Una dieta ricca di grassi, e la conseguente obesità, causa l’incremento diretto di molti ormoni che favoriscono l’insorgenza di molte forme tumorali (carcinogenesi). In particolare, il sovrappeso e l’obesità spesso vengono associati a reflusso gastroesofageo, il quale rappresenta un ulteriore rischio di sviluppare la malattia dell’esofago di Barrett (riscontrata nell’8-20% dei pazienti affetti di tumore dell’esofago).

Per capire meglio quest’ultima, è importante ricordare che  qualsiasi infiammazione cronica della mucosa che riveste l’esofago incrementa il rischio di tumori.
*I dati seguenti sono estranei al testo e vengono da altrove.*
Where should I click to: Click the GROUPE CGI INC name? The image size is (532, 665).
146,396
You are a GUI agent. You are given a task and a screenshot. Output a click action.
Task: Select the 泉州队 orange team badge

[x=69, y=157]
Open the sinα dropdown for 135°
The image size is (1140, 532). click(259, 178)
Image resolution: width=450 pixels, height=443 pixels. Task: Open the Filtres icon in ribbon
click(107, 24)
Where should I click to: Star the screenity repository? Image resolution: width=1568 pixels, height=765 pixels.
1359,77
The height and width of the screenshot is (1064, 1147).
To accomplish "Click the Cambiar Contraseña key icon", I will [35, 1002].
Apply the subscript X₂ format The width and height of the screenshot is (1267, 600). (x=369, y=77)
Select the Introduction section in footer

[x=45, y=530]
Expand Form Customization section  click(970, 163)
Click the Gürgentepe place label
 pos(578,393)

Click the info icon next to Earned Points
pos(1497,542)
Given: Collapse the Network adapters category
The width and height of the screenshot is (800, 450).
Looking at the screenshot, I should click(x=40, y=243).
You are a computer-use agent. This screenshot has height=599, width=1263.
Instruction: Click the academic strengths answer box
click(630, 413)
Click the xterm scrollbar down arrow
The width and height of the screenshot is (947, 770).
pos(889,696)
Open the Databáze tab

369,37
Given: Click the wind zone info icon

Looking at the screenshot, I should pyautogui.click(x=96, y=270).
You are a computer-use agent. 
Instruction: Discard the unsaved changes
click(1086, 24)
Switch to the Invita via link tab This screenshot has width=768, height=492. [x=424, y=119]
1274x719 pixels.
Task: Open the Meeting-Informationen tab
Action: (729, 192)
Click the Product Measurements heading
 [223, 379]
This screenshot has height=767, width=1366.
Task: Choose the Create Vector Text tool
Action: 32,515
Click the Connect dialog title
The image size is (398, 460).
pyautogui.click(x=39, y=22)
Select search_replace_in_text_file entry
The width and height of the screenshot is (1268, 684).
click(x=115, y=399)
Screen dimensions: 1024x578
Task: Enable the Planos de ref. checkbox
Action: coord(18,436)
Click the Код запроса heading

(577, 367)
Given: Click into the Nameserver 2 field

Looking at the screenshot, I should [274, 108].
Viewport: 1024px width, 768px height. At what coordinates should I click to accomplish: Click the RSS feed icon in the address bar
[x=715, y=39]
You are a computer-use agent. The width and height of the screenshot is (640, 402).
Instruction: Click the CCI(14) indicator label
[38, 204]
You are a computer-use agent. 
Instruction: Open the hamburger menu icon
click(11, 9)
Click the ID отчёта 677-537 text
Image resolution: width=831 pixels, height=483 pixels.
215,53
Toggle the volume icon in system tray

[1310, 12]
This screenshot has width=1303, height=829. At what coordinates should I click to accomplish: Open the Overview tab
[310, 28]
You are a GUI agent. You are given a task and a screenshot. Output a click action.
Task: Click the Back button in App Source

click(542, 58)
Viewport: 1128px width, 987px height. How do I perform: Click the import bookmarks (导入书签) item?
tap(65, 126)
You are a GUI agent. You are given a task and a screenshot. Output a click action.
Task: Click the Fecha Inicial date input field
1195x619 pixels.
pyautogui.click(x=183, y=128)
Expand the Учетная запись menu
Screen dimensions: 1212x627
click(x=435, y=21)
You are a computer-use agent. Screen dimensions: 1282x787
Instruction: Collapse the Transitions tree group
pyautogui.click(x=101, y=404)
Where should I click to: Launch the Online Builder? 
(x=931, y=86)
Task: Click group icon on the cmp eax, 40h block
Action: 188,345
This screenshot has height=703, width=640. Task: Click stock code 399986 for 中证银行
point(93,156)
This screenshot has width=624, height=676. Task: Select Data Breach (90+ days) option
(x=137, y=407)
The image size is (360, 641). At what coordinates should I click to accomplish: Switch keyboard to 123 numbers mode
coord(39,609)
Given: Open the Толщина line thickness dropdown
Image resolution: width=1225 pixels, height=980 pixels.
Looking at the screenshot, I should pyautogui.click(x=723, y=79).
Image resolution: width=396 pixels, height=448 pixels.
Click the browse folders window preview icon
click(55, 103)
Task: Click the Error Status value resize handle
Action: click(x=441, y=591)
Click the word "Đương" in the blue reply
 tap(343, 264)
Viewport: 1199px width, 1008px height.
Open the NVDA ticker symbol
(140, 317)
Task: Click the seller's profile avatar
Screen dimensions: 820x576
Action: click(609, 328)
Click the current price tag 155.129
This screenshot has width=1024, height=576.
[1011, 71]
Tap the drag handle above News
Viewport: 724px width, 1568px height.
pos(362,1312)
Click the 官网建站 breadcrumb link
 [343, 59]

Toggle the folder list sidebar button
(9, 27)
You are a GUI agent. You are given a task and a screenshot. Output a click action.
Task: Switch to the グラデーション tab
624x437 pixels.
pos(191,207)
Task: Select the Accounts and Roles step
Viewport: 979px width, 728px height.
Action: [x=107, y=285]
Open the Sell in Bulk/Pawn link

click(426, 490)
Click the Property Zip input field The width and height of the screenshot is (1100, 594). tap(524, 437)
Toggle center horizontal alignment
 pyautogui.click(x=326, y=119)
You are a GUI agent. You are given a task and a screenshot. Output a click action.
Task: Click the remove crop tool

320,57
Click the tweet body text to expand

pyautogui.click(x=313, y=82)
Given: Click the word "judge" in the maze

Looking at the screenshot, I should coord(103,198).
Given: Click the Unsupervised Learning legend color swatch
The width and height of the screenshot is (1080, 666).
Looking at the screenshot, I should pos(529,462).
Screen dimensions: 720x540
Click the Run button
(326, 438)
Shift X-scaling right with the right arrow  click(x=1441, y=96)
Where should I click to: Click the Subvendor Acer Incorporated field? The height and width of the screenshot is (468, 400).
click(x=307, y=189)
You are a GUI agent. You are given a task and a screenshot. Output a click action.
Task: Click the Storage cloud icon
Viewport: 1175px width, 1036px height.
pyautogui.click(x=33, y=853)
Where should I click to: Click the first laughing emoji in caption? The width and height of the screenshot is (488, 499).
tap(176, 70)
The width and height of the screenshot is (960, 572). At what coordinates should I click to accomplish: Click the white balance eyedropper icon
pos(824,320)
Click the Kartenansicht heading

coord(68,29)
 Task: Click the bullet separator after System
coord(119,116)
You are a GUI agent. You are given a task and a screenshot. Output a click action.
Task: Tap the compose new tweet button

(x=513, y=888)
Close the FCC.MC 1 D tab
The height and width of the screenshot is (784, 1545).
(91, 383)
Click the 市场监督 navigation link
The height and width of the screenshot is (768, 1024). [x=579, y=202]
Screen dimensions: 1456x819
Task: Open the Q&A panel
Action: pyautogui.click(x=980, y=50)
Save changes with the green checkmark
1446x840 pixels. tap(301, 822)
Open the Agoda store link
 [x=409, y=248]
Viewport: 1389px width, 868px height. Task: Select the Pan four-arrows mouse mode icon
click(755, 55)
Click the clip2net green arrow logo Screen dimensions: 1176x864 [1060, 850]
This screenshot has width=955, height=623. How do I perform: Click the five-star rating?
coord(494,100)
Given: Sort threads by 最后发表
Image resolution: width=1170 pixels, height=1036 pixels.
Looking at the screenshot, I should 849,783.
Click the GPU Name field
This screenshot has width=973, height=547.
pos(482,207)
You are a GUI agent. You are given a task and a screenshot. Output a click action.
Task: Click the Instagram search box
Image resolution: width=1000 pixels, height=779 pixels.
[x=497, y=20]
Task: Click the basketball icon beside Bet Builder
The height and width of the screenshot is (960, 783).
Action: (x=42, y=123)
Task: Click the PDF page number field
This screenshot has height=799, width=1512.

La forma più classica è l‘esofagite peptica, cioè l’infiammazione provocata dal reflusso di succhi gastrici acidi causato da alterazioni nel cardias. L’irritazione cronica rimpiazza col tempo l’epitelio dell’esofago da un altro simile allo stomaco, sul quale poi può insorgere il tumore.

Questa patologia si chiama “esofago di Barrett” e rappresenta uno stadio precanceroso, che richiede a volte un intervento chirurgico al fine di evitare la trasformazione maligna del tessuto e sviluppo del cancro.

Infine, altre condizioni predisponenti sono rappresentate dalla presenza di una precedente malattia quale l’acalasia esofagea, che interessa i muscoli dell’esofago e compromette i movimenti di deglutizione, così come alcune cicatrici risultanti dell’ingestione di sostanze caustiche (candeggina, soda caustica, ammoniaca) o l’infezione dal Virus del Papilloma Umano.